Outre cette discussion de l’histoire de la peinture et plus particulièrement la peinture moderne - surtout de Manet - le travail que fait Wall en photographie et surtout cette image laisse aussi penser aux installations et dispositifs de Dan Graham - notamment Present-Contiunous-Past ». Mais développer davantage cet aspect nous amènerait trop loin ici.

La situation au début des années 80 n’est pas facile pour toute une nouvelle génération d’artistes. Après une prédominance de la peinture abstraite, l’art conceptuel et minimal avait fait son chemin et tous les artistes de cette génération ont été contaminés par les idées radicales d’un art pur, sans histoire, sans objet (ne serait-ce que les conditions de sa propre existence) et luttaient pour se donner les moyens de faire à nouveau des images.

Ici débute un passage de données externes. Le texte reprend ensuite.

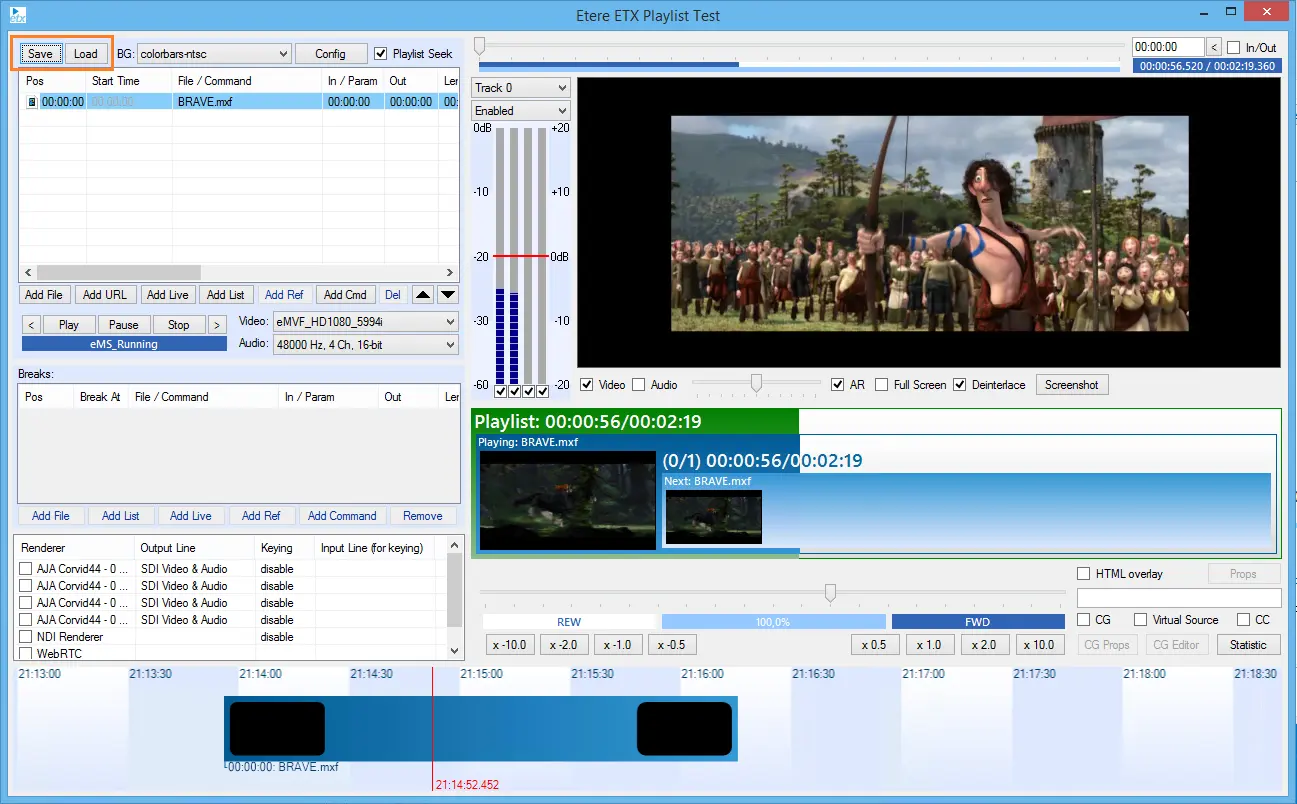Click the Start Time column header
1297x804 pixels.
(x=116, y=81)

Nombre d’entre eux ont une formation à la fois pratique et théorique et se consacrent à une pratique à la fois picturale et critique, souvent en renouant directement avec la peinture moderne.

C’est aussi le cas du peintre américain Marc Tansey qui sort du piège formaliste par la porte du réalisme et de la métaphore.

Mark Tansey

Les peintures de Mark Tansey posent nombre de questions malgré leur réalisme inoffensif et leur apparence documentaire. Il est facile de reconnaître la plupart des objets représentés, mais il n’est pas évident de voir de quoi il s’agit réellement. Des détails mystérieux donnent nombre d’indices pour une interprétation plausible. Celui qui tombe dans le piège iconographique et essaie de déchiffrer les métaphores visuelles des tableaux doit s’attendre à toute une série de tournants et de pointes surprenantes. Car l’artiste entraîne son spectateur dans la complexité d’un monde d’idées aussi bien artistiques que philosophiques et théoriques.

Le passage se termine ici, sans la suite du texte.